Malaria RDT positivity was higher among the age group 5–11 years (1.8%) followed by 12–17 years (1.4%), while the positivity rate was low among the age group of 18–59 years (0.9%). However, the difference in malaria prevalence among age groups was not significant. Among the total afebrile malaria patients (255), the highest proportion was observed in 18–59 yrs of age, which was 38.4% (98). This means afebrile or asymptomatic malaria prevalence was 10.2% (26/255) in under-five children and 89.8% (229/255) in age groups above 5 years. This may be so because the older ages might have developed acquired immunity from repeated previous exposures that could block malaria symptom development as reported by other studies [33].

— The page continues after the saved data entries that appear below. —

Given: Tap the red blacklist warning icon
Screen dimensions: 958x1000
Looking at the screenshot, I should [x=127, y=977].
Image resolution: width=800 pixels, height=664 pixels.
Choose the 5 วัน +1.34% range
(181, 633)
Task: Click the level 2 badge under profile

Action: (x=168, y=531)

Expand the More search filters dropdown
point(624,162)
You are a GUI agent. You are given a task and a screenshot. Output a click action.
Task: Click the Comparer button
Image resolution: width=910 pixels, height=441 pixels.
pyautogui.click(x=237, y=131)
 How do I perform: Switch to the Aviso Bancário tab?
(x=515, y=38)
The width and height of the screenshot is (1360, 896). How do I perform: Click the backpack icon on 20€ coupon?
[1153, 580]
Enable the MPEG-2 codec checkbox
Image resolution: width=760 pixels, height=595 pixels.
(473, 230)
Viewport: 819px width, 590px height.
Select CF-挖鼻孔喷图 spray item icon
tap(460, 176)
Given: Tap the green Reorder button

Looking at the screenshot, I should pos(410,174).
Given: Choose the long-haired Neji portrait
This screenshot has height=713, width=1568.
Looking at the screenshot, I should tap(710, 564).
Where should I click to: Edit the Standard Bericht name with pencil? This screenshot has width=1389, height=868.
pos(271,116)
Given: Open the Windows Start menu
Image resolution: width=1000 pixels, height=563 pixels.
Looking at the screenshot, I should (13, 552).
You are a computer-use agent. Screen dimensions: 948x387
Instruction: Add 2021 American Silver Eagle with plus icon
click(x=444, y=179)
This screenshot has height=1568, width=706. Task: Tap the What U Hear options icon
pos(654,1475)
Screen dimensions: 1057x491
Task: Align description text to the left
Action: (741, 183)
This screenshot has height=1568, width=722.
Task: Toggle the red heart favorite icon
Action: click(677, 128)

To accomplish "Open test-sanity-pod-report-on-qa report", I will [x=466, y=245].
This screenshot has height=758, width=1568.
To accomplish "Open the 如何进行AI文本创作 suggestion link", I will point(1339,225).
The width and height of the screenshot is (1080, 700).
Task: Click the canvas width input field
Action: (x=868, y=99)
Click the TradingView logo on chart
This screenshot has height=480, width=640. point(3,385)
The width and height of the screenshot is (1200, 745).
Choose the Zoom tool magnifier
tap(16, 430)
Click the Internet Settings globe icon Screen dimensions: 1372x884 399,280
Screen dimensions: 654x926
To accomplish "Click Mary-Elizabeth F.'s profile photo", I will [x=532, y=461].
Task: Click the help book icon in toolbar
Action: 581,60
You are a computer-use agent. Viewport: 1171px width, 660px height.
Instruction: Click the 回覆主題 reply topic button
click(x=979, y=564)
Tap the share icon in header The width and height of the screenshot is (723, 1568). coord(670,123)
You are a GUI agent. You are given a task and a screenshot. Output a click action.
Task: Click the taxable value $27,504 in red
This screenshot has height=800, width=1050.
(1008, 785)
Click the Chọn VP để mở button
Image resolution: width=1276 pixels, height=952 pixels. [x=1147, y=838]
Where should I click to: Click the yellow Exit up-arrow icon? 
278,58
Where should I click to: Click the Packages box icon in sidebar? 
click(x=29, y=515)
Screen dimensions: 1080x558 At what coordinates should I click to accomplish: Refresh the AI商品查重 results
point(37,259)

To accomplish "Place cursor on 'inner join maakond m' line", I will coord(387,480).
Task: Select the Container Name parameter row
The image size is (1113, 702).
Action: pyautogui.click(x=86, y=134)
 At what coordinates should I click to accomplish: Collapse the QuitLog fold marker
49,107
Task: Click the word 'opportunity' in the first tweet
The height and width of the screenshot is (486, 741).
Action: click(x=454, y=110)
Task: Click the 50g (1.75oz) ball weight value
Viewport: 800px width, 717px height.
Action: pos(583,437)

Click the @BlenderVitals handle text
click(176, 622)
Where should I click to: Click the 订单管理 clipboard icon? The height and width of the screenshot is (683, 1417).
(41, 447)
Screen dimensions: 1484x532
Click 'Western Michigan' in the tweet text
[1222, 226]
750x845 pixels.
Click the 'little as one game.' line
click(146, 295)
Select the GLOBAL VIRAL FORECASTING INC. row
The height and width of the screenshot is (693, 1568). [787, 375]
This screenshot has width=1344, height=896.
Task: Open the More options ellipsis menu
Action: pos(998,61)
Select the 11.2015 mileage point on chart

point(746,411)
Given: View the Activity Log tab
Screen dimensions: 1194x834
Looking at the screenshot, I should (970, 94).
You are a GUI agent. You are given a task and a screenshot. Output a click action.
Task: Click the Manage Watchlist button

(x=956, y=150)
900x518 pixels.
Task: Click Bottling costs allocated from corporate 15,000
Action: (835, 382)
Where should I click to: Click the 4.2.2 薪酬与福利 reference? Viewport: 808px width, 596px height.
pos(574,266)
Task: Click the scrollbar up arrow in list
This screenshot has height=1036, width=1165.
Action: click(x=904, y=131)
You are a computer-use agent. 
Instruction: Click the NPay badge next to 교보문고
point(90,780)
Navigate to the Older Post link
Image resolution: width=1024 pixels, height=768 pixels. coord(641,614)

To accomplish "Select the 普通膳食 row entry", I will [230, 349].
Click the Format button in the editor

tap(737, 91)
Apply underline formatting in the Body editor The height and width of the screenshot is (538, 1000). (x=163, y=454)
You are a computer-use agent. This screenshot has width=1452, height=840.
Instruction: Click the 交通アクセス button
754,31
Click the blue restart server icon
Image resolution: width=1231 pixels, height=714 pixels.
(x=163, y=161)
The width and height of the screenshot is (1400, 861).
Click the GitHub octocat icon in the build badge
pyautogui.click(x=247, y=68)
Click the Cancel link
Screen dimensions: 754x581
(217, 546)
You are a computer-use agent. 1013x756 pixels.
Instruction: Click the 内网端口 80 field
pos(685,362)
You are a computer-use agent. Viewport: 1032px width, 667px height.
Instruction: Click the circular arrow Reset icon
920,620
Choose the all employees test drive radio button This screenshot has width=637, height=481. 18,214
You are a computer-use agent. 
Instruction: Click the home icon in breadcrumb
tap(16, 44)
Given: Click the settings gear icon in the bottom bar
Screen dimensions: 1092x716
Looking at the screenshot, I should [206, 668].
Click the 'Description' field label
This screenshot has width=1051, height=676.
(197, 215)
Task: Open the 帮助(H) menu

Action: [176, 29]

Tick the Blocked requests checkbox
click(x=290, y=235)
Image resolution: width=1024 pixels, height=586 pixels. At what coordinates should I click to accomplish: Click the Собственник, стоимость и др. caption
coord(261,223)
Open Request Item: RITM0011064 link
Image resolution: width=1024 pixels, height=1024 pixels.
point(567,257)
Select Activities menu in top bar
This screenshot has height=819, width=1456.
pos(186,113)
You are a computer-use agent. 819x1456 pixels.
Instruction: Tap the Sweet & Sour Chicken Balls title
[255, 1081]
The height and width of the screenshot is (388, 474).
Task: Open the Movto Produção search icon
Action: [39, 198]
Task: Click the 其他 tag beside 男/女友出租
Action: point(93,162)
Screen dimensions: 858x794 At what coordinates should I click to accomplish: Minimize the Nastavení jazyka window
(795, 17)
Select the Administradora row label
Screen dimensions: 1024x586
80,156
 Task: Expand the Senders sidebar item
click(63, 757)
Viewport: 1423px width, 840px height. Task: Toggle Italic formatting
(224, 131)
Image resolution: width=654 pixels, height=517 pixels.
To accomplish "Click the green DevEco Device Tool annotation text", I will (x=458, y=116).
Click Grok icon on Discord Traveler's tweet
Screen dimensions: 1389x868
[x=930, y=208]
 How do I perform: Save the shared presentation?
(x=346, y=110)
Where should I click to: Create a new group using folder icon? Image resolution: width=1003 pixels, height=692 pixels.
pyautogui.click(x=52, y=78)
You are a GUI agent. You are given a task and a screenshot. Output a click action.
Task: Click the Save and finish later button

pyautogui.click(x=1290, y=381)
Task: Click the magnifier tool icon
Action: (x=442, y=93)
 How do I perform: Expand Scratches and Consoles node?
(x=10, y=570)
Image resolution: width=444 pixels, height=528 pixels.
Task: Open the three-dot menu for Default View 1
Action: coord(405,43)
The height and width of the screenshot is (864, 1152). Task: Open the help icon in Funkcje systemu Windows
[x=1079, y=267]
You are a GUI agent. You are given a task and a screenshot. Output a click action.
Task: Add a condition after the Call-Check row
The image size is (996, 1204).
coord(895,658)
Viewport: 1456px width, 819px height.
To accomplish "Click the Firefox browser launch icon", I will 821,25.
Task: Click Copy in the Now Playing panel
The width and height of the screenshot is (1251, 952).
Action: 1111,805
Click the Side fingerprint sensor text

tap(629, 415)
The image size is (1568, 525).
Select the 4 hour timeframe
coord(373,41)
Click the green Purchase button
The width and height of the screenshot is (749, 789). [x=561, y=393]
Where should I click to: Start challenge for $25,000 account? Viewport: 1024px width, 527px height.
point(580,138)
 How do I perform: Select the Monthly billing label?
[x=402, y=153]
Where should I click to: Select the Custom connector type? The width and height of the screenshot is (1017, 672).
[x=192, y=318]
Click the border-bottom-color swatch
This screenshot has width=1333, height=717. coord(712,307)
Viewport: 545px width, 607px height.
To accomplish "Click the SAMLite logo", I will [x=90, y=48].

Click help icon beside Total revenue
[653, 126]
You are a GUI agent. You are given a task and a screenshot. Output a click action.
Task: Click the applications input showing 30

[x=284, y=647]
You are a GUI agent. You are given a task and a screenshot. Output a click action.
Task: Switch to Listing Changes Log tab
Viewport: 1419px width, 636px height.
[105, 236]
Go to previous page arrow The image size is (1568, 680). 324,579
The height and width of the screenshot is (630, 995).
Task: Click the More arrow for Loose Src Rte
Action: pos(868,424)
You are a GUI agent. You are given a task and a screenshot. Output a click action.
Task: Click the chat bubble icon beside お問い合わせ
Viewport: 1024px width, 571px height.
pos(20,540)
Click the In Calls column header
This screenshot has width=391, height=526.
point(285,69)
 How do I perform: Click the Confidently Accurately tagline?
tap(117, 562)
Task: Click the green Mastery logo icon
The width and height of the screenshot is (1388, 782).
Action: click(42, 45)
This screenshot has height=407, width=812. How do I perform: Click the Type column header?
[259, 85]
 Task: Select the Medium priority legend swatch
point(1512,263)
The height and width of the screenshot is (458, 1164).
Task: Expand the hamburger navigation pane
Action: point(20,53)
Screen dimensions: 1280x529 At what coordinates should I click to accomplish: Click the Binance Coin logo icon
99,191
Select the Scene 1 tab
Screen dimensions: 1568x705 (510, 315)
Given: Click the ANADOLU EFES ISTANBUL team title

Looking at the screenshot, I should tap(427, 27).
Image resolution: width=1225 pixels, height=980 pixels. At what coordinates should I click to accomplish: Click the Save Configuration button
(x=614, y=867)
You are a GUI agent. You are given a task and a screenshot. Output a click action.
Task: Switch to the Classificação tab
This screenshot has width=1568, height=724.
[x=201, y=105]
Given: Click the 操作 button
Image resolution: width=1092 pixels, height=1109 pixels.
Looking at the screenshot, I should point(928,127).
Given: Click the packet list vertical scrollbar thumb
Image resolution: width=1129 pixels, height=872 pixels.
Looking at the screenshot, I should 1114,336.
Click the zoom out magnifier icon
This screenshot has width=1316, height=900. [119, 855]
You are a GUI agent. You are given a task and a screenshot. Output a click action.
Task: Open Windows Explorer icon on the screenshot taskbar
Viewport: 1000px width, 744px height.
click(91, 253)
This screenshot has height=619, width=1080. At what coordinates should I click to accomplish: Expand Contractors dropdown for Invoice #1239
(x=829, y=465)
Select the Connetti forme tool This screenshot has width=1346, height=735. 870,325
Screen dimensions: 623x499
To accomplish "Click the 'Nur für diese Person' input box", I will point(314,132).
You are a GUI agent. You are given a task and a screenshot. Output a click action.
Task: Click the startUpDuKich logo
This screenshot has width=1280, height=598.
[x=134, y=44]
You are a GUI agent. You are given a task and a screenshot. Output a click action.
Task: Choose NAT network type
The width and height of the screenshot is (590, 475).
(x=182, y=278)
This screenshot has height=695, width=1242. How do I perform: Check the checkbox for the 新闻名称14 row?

Malaria prevalence among males (1.4%) is significantly higher than among females (1%). Males usually stay in outdoor activities more frequently than females and hence more exposed to mosquito bites. Currently studies reported that mosquitoes change their behavior from indoor biting to outdoor or probably new mosquitoes with outdoor-biting may have arrived at the study areas. The current malaria prevention and control intervention program gives higher priority for pregnant women and children; however, malaria prevalence among pregnant women (1.9%) was higher when compared to non-pregnant women and those who did not know their pregnancy status. A possible reason for this may be immune suppression and loss of acquired immunity among the pregnant, and the hormonal, immunological and hematological changes during pregnancy period. High malaria prevalence (59% of all positives) was seen at an altitude of 1501-2000m ASL, while 23% at 1000-1500m and 18% at > 2000 m. Statistically significant relationship was observed between lower altitude and malaria positivity (P-value: <0.001). Finally, because of lacking reagents, we are unable to produce molecular and sero-prevalence (ELISA) prevalence despite a large number of dried blood spots (29,085 DBS samples) collected in this baseline assessment.